The public transport systems in the 3 largest metropolitan
areas in The Netherlands are facing severe budget cuts
starting 2013. As part of a national government program of
public expenditure cuts of around €18 million, the Dutch
government has imposed a €120 million cut on the budget
available to Amsterdam, Rotterdam and The Hague for
transport and maintenance of transport infrastructure.
In the case of Amsterdam this could lead up to a decrease of
services of up to 40%.
Stadsregio Amsterdam has calculated that some tram routes
and many bus routes will have to be curtailed or even
cancelled. This could result in a reduction of the tram and
bus networks to mainly trunk routes.
According to consultants assigned by the Minister the maximum
that can responsibly be economized by a higher efficiency of
the transport operations is about €8 million per year.
That does not even come close to the imposed cutbacks that
The Hague assumes as feasible, provided the Amsterdam PT
(Public Transport) concession for bus tram and metro is
For 2015-2018 the annual cuts in Amsterdam PT will have to
result in some €70 million to be achieved on a level of
expense of €122 million for running cost, €94 million for
infrastructure (maintenance) and €19 million for social safety. The minister has alleviated this cut somewhat by compensation of €23 million for the 3 cities, €10 million of which is intended for Amsterdam.

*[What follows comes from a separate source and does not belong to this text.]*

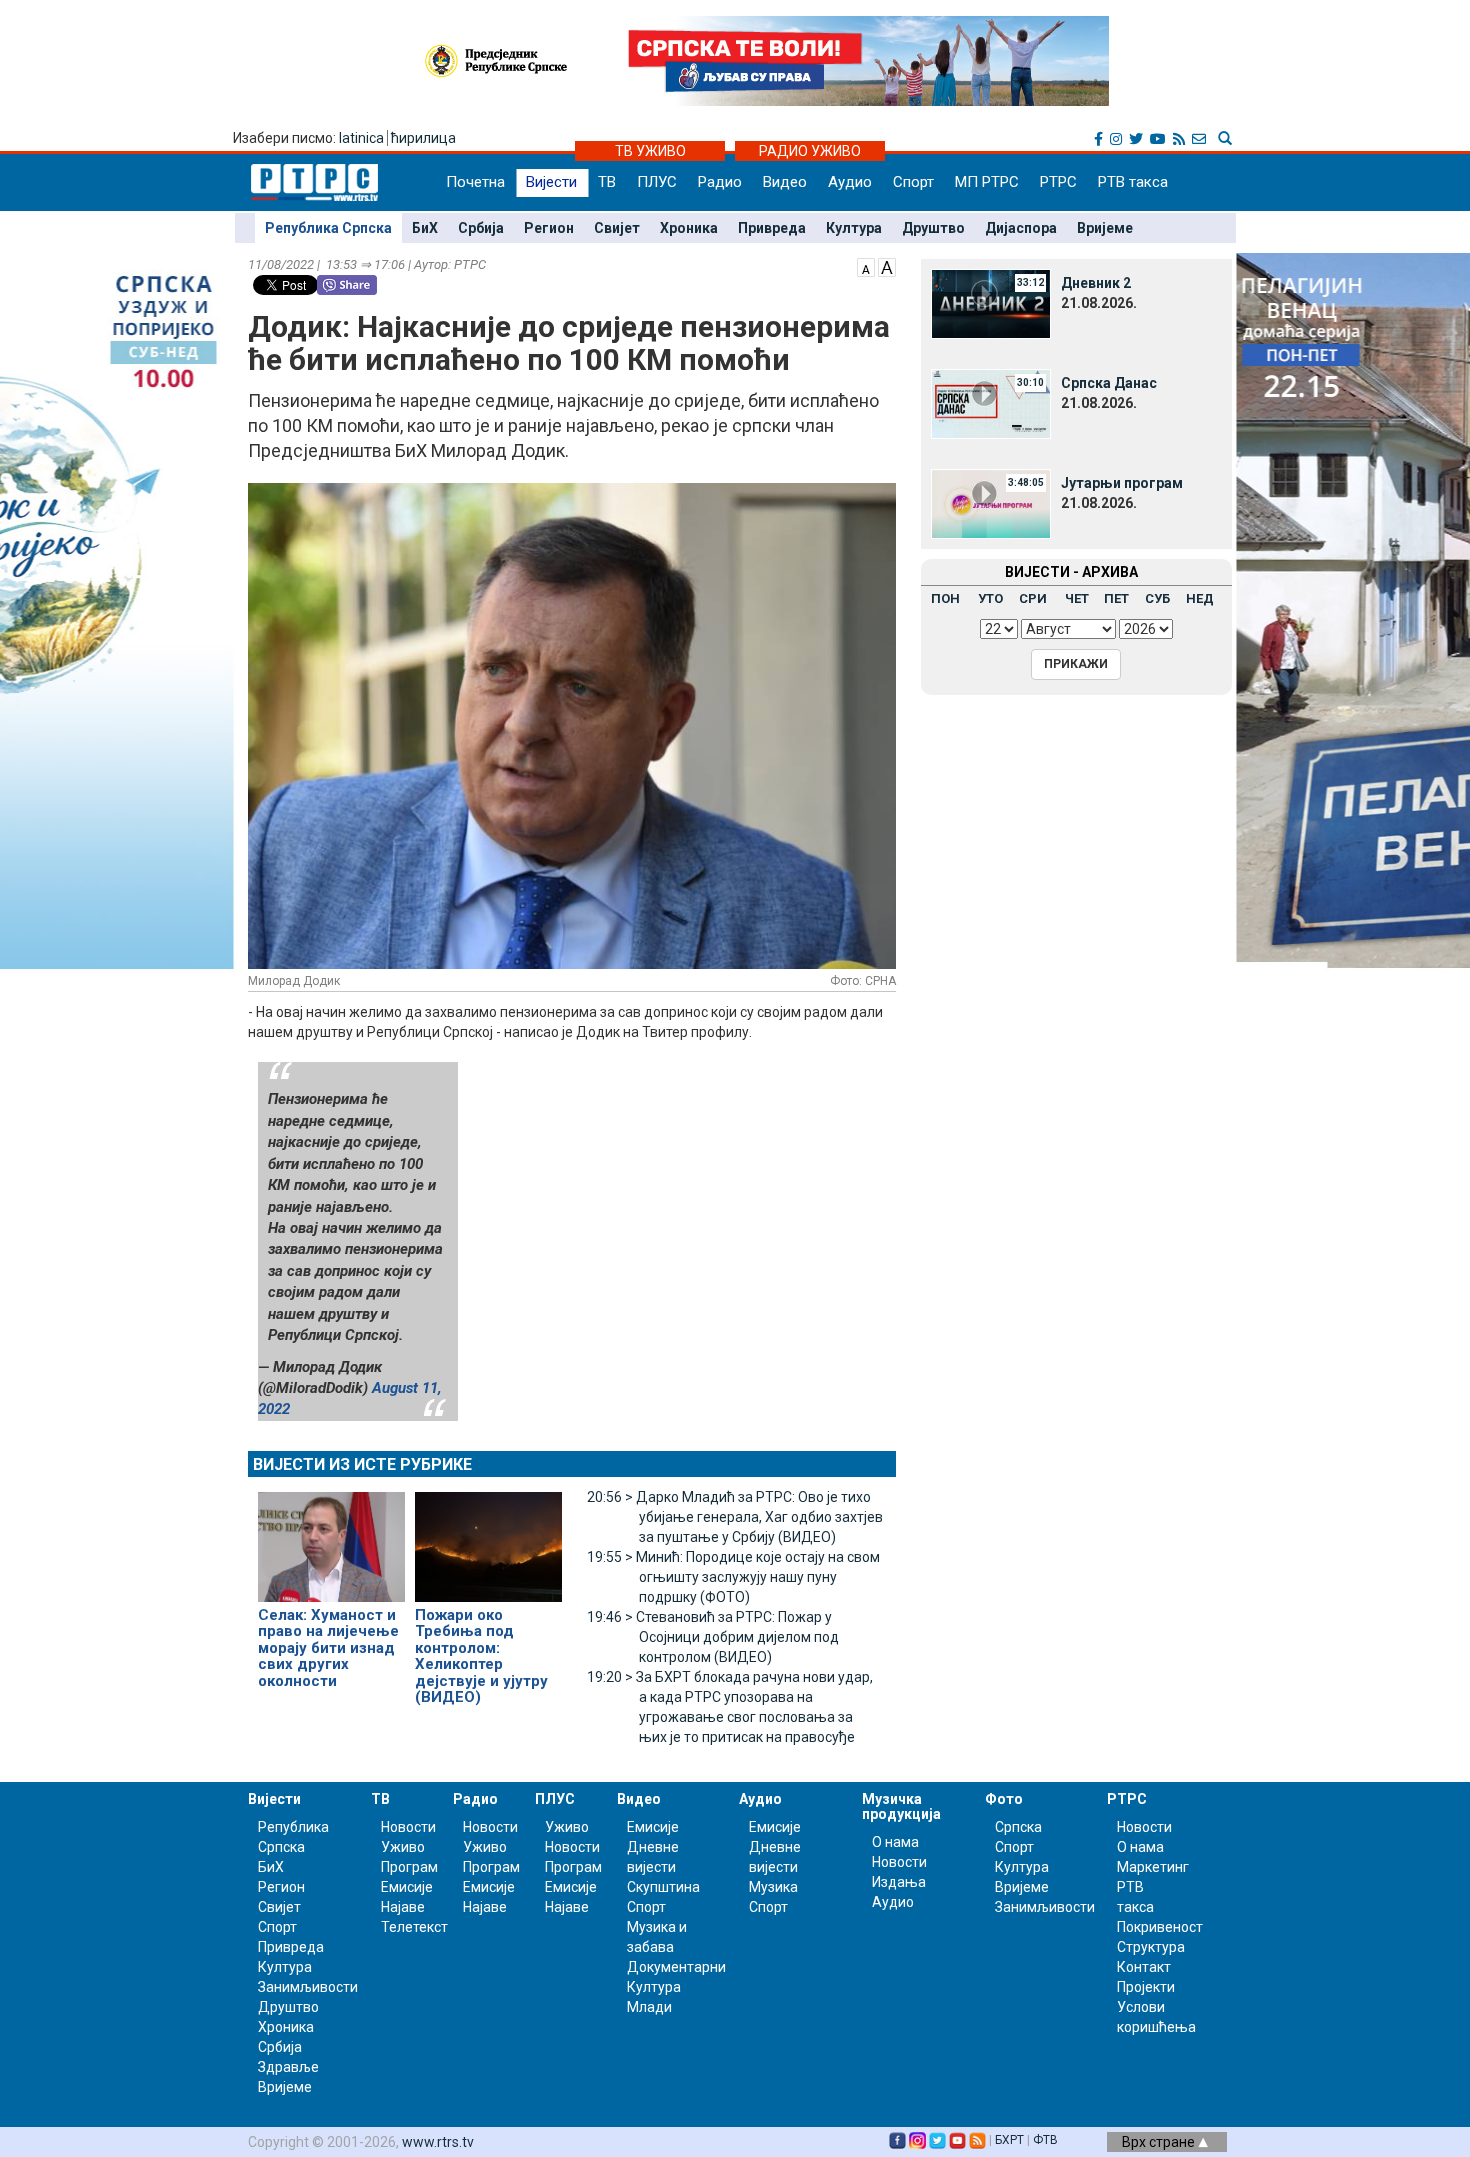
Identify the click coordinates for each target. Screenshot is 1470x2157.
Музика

Even with these reductions the government budget cuts of €70 million for Amsterdam alone seems unachievable. Survey carried out by Stadsregio has indicated that this could entail the cancelling of 3 of the 16 tramlines and 25 of the 44 bus services and the curtailing of 4 city bus routes, in order to reach a saving of €33 million by the end of 2015. A raise of fares of 15 percent could yield some €15 million additional budget, even though a fare raise would demand the cooperation of 16 different regional authorities across the country.
Stadsregio considers the imposed cut backs as unrealistic and a major intervention in urban PT that will have adverse
impacts on accessibility, quality of life and on economic
recovery. The Executive Board believes last year’s directly
award of the urban transport concession to GVB should be
respected until 2018. In that contract running costs have been reassessed based on market conformity, yielding to a
€28 million less expenditure.
The overall cutback of €120 million for the 3 greater cities is linked to the general obligation to tender, becoming
effective by January 2013. The obligation adds on an overall
cutback on transport budgets of 5 percent nationwide and
the abolition of annual price compensation.
If services become less frequent, fewer passengers will
expect to travel with PT. Users in the city and people coming
from outside to city centre depending on bus tram or metro
to reach their destination will have to seek alternative modes of travel (cycling, car).
Initially weaker bus routes will be curtailed or cancelled,
sometimes routes will suffer from lower headway or fewer stops. Fare box revenues are likely to drop and provide for a decrease in cost coverage. To which extent service levels are actually expected to be lowered becomes clear by December 2011.